By
Orly Guirao - October 16, 2017
SUAL,Pangasinan—After
the successful venture of a 1,200-megawatt coal-fired power plant launched two
decades ago, a South Korea-based multinational firm is planning to put up a
new, state-of-the-art 1,000 MW coal-based power plant here to boost supply in
the Luzon grid system at cheaper cost.
Sual Mayor Roberto
Arcinue revealed that the Korean energy firm is ready to pump $2 billion into
the project, which won the support of the Sangguniang Panlalawigan following an
endorsement in a referendum by the majority of the townsfolk.
This town already hosts
Team Energy’s 1,200-MW Sual power station, the country’s biggest coal-fired
power plant, located in Barangay Pangascasan, Sual, which began operating in
1999.
“Our population is
growing and we need an additional power plant to serve the people of Luzon,
North Luzon and Metro Manila,” the mayor said.
Power rates in the
Philippines are the third highest in Asia and fourth in the Asia-Pacific
region, said a study by the International Energy Consultants (IEC), an
Australia-based consulting firm specializing in Asian power markets.
The Philippines’s power
rates are also the 16th highest in the world.
The study says that one
major reason other Asian countries have lower electricity prices is that
the Philippines’s power-generation capacity is low, with total primary energy
supply per person per year of only 0.44 tons of oil.
With this situation,
local officials welcome the possible entry of another coal-power plant the way
President Duterte welcomed the construction of a 135-megawatt coal-fired power
plant in Iloilo province in November last year, and the 405-megawatt coal-power
plant in Misamis Oriental in September 2016.
Arcinue echoed what
then-Davao City Mayor Duterte said as he campaigned for the
presidency that he saw nothing wrong with the government’s plan to put up new
coal-fired power plants to boost power supply in the country.
“You open the
Philippines to all power players, I guarantee you the electricity will become
cheaper,” Duterte said during the second presidential debate at the University
of the Philippines Cebu.
Serving now as the
country’s chief executive, Duterte said the Philippines will continue to use
coal in power generation but will implement new technologies to minimize
emissions.
“At this time, whoever
is the president of the Philippines would always contend with coal.
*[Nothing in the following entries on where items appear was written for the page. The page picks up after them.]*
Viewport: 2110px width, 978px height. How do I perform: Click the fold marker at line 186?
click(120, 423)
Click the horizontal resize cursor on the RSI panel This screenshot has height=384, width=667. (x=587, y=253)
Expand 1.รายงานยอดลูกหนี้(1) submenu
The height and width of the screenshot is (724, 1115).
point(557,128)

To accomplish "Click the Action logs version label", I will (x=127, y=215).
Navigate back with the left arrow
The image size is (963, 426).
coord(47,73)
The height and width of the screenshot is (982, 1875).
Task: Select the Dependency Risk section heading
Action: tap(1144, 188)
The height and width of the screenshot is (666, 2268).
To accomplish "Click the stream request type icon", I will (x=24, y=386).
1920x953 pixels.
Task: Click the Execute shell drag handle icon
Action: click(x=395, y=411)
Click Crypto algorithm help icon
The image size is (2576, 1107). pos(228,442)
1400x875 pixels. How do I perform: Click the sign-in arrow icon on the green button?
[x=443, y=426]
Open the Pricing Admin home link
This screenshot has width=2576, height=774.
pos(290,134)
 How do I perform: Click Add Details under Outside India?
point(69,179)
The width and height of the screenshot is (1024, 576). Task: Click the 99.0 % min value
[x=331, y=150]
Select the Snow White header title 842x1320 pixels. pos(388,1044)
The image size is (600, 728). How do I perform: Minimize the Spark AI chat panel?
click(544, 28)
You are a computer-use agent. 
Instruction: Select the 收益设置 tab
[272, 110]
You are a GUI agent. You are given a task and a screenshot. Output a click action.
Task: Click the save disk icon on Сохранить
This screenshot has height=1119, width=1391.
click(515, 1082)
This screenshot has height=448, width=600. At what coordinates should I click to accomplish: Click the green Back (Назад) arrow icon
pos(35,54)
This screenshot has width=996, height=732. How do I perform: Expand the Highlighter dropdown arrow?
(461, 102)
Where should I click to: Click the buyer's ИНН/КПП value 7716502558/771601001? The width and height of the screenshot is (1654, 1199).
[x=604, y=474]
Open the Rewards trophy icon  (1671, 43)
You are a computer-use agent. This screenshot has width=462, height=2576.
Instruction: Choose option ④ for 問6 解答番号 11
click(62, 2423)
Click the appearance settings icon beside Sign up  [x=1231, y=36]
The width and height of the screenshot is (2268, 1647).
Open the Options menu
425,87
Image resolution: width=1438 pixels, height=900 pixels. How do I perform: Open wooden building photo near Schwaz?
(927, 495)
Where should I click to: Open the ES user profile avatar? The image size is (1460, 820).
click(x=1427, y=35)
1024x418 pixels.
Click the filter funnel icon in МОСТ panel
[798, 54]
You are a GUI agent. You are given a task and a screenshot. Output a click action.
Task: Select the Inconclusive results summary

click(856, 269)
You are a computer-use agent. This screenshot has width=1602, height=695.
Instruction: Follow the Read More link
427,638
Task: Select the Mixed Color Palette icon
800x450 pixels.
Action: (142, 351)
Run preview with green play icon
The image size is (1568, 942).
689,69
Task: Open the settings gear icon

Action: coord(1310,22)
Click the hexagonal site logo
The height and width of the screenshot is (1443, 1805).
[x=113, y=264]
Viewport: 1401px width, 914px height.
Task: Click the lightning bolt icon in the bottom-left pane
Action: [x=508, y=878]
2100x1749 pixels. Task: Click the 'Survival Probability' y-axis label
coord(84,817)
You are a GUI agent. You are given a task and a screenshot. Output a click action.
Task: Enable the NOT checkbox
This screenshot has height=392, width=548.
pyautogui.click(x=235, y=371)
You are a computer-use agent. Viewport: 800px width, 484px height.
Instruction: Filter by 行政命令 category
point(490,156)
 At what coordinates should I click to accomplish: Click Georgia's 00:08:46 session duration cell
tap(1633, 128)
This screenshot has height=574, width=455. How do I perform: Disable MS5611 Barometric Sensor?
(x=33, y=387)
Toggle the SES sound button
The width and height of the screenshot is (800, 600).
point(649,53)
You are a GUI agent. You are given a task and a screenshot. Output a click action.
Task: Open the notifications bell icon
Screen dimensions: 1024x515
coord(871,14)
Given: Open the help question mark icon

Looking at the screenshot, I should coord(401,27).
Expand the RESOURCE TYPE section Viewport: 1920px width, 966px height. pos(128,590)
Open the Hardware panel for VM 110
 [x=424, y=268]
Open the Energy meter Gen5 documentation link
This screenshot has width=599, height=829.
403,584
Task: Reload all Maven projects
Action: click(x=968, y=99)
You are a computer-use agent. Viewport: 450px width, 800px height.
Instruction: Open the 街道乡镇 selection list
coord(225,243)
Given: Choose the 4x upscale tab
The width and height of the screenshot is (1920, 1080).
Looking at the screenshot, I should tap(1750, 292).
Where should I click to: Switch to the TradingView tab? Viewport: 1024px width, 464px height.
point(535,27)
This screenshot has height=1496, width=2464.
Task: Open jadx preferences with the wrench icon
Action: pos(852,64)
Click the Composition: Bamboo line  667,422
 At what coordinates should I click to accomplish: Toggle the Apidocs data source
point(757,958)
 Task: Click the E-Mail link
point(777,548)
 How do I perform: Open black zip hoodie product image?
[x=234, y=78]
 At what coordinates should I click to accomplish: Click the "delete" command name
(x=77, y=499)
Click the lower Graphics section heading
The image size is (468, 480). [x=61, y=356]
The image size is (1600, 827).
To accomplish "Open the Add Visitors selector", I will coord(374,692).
There’s
still so much coal that can be utilized by civilization for the next 50 to 70
years, ” Duterte said during the inauguration of the coal-fired power plant in
Misamis Oriental.
Arcinue said that aside
from providing hundreds of jobs and millions in extra revenues, a second power
plant would ensure stable power supply that is conducive to economic progress
and sustainable growth.
“With stable and
cheaper electricity we will be able to invite more investors to put up
projects and business ventures in Sual and anywhere else in Pangasinan that
would mean more jobs and income for our people,” he added.
He said the proposed
power plant project dovetails with his vision and that of the provincial
government led by Gov. Amado Espino III to transform the municipality of Sual
into an
“Energy City.”
“Energy City.”
Endowed with a clean
and deep-blue sea and having been declared as a special economic zone, Sual has
become an apple of the eye of several big-ticket investors ranging from power
plant and petro-chemical operators to ship repair and airport companies.